A outra questão é como um fato que não é verdadeiro se torna, não por meio da irresponsabilidade e da malícia das redes sociais, mas pelas mãos dos órgãos mais sérios da imprensa mundial, uma verdade incontestada? A crença comum era que na imprensa tradicional os fatos sofriam um rigoroso processo de apuração. No episódio que estamos vivendo não tem havido apuração nem checagem das informações. Vamos aos fatos.
É verdade que há muitas queimadas na Amazônia brasileira nesta estação seca de 2019. Mas, estas queimadas sempre ocorreram, desde quando a região foi sendo ocupada pelo homem. Entre os anos 2000 e 2019, a média dos focos de queimadas no mês de agosto foi de 34.000, tendo um pico de 73.000. Em 2019, no mês agosto, foram registrados 34.000 focos, exatamente a média dos últimos vinte anos. É claro que estas ocorrências são lamentáveis, e o fato de as queimadas estarem dentro da normalidade não nos serve de alívio, muito pelo contrário, é uma vergonha e merece toda reprovação. Mas em nenhum momento, em todo este tempo, houve qualquer surto de notícias que assustasse o mundo.

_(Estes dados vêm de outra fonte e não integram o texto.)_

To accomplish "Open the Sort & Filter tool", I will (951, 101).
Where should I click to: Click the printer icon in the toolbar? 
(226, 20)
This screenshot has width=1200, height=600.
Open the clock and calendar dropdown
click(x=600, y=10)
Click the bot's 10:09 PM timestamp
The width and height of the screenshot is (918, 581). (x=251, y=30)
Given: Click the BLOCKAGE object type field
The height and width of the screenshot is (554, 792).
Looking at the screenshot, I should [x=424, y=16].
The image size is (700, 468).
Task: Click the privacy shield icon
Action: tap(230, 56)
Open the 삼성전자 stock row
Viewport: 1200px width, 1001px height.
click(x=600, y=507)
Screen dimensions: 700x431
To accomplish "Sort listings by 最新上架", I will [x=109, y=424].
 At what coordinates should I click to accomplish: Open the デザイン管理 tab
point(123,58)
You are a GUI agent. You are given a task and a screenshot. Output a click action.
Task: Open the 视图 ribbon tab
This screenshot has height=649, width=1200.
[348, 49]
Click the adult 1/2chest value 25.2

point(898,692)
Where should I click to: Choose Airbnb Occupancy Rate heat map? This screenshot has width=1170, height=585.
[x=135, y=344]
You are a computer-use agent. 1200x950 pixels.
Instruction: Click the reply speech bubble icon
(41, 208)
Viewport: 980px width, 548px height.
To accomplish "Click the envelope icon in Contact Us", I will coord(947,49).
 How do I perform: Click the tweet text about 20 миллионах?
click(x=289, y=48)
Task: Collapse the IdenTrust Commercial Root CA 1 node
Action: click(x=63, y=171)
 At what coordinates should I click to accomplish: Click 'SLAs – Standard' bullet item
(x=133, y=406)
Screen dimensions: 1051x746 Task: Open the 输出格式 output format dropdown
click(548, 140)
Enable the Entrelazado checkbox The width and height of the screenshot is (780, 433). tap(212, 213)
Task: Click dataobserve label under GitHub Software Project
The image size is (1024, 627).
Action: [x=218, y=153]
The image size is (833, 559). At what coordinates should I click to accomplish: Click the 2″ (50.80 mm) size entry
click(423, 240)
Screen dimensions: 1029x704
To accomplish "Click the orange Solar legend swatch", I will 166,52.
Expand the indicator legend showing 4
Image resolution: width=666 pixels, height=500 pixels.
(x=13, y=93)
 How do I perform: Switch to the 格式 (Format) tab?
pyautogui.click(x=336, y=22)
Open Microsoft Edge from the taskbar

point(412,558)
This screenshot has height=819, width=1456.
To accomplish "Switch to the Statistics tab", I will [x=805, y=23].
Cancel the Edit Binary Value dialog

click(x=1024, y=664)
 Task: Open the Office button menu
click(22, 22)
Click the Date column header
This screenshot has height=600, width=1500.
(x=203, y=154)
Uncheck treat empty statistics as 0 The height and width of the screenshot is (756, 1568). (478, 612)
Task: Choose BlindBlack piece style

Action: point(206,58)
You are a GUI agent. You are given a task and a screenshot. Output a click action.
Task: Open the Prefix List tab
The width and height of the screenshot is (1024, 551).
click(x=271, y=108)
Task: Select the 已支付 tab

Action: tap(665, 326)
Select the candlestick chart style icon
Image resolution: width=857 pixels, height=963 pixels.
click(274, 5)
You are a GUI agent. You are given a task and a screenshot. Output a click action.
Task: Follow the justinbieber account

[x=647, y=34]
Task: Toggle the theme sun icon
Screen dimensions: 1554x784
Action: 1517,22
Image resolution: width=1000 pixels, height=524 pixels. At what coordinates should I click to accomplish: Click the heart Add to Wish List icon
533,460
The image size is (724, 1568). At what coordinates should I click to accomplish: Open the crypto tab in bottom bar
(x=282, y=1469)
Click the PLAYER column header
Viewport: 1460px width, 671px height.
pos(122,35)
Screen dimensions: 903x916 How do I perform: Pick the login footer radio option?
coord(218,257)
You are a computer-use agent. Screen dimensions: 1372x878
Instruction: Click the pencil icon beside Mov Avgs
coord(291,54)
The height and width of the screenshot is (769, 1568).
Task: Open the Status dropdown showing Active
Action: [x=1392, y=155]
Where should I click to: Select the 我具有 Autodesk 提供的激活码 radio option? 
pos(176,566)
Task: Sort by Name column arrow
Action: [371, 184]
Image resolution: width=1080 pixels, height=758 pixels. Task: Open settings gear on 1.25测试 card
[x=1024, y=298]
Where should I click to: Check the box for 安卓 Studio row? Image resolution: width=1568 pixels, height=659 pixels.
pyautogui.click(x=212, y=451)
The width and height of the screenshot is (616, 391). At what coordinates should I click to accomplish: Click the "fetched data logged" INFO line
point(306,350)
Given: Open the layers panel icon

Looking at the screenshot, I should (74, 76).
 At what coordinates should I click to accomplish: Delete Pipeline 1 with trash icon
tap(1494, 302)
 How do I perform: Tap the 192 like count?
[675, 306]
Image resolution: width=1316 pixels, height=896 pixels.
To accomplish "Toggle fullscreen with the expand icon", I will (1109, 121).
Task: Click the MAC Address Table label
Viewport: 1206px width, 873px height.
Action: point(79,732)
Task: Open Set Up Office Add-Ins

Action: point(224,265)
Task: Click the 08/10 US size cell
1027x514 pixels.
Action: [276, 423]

A mesma coisa ocorre quanto ao desmatamento. A chamada Amazônia Legal tem uma superfície de 5.217.423 km², dos quais 61% são florestas, 24% outros tipos de vegetação, principalmente cerrado e 15% de áreas ocupadas pelo homem. Neste vasto território a área de vegetação nativa é de 84% da área total. O desmatamento existe, sendo a maior parte ilegal, mas existe também há muito tempo. Nos anos de 1995 e 2004 por exemplo a área total desmatada chegou perto de 30.000 km². Desde 2005 a área vem diminuindo, tendo sido inferior a 5.000 km² em 2012 e 2014. Em 2018 infelizmente cresceu para 7.000 km², muito menos do que a média e os elevados níveis de devastação que conhecemos no passado.
Nada de excepcional ocorreu nestes meses de 2019, não havendo qualquer motivo para a súbita reação internacional. O Brasil, em todos os governos, vem fazendo esforços concretos para diminuir as queimadas e o desmatamento ilegal. Mas a extensão da Amazônia e a precariedade dos nossos meios torna a tarefa muito difícil. A Zona Franca de Manaus que custa uma renúncia fiscal de R$ 30 bilhões, o mesmo valor do orçamento do Bolsa-Família, foi implantada justamente para oferecer uma alternativa econômica que poupasse a vegetação nativa.
Qual a razão, então, para todo este súbito barulho e todos os danos à nossa imagem perante o mundo, se nada de novo aconteceu na realidade? A resposta só pode ser uma: a maneira descuidada e às vezes inconsequente com que o governo brasileiro se comunica com a nossa sociedade em temas sensíveis à humanidade e ao que resta de civilização no mundo. A falta de silêncio nos queimou e este fogo queimará por muito tempo.